- [BRON]
******************************
Wij vinden dat manipulatie en het winstgevend maken van kwetsbaarheden van mensen verboden zou moeten worden zonder mitsen of maren.
Uitleggen hoe het werkt is niet genoeg
Gebruikers van kunstmatige intelligentie moeten volgens het wetsvoorstel kunnen begrijpen hoe een beslissing tot stand is gekomen en door de makers geïnformeerd worden over mogelijke fouten en risico’s. Ook moeten mensen op elk moment kunnen ingrijpen of ervoor kunnen kiezen de kunstmatige intelligentie niet te gebruiken. En er moet iemand aan een noodrem kunnen trekken. Wat echter nog onvoldoende geregeld is, is hoe mensen kunnen controleren of een besluit rechtmatig tot stand is gekomen. Je kunt uitleggen dat een migratieachtergrond, laag inkomen en bepaalde postcode tot het besluit hebben geleid dat iemand een hoger risico vormt op uitkeringsfraude. Maar daarmee is zo’n discriminerende uitkomst nog niet gerechtvaardigd. Bovendien is het maar de vraag of deze regels mensen voldoende aanmoedigen om kritisch naar uitkomsten van kunstmatige intelligentie te kijken. Wordt hiermee niet te veel vertrouwd op een techniek die nog volop in ontwikkeling is en nog verre van foutloos?
Mensen die te maken krijgen met kunstmatige intelligentie, bijvoorbeeld als er in een ruimte gebruik gemaakt wordt van emotieherkenning, moeten daarover geïnformeerd worden. Maar dat hoeft volgens dit voorstel niet als de toepassing gebruikt wordt om strafbare feiten te voorkomen, op te sporen of te onderzoeken. Hierbij wordt niet aangegeven dat het moet gaan om concrete strafbare feiten. En daarmee hebben we wederom te maken met een hele brede uitzondering, want men kan overal in de publieke ruimte strafbare feiten willen voorkomen en daarbij gebruik willen maken van gezichts- of emotieherkenning.
Werk aan de winkel
Het wetsvoorstel laat zien dat de Commissie een poging doet om onze veiligheid, rechten en vrijheden te beschermen. Dat is een goed begin. Maar we zijn er nog niet. Om ervoor te zorgen dat we echt voldoende beschermd worden, is er nog veel werk aan de winkel. We zullen ons, samen met andere Europese digitale rechten organisaties, de komende tijd inzetten om het wetsvoorstel naar een hoger niveau te tillen.
******************************
- [AANGELEVERDE GEGEVENS]
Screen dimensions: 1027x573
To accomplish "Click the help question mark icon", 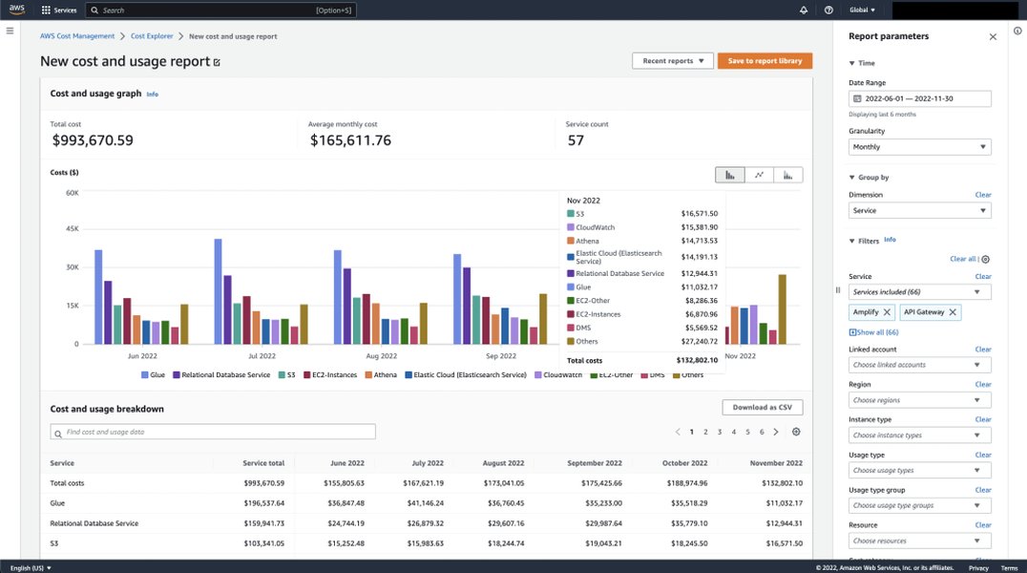I will point(828,10).
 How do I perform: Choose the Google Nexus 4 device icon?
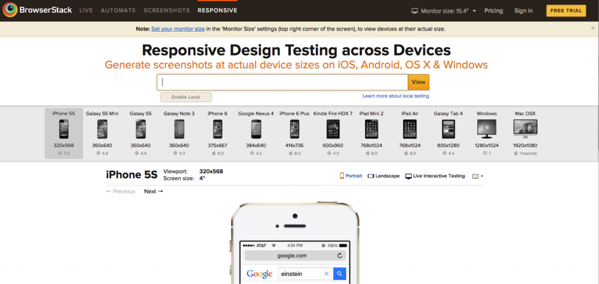click(x=256, y=129)
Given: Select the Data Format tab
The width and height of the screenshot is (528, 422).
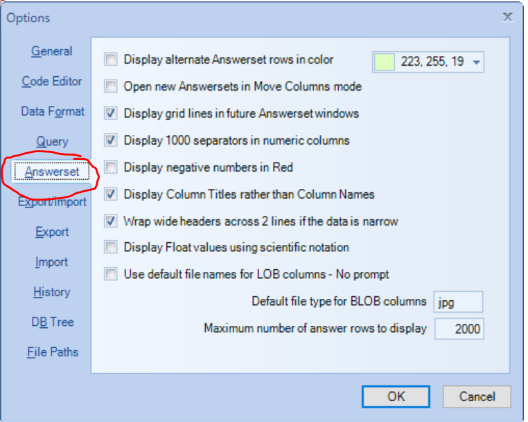Looking at the screenshot, I should tap(52, 111).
******************************
- [OPDRACHT 1] Waarom noemt de tekst over het wetsvoorstel voor kunstmatige intelligentie de uitzondering op de informatieplicht bij het voorkomen, opsporen of onderzoeken van strafbare feiten een hele brede uitzondering? Antwoord in één tot drie zinnen.
- [OPDRACHT 2] Zet de vermeldingen graag als genummerde lijst, zonder lege regels: begin bij de regel met "How do I perform: Choose" en ga door tot en met het einde van de vermeldingen. Laat de afbeeldingen weg.

- [UITWERKING 1] Het voorstel geeft niet aan dat het om concrete strafbare feiten moet gaan. Daardoor kan men overal in de publieke ruimte strafbare feiten willen voorkomen en daarbij gezichts- of emotieherkenning gebruiken zonder mensen te informeren.

- [UITWERKING 2]
1.  How do I perform: Choose the Google Nexus 4 device icon?
2. click(x=256, y=129)
3. Given: Select the Data Format tab
4. The width and height of the screenshot is (528, 422).
5. Looking at the screenshot, I should tap(52, 111).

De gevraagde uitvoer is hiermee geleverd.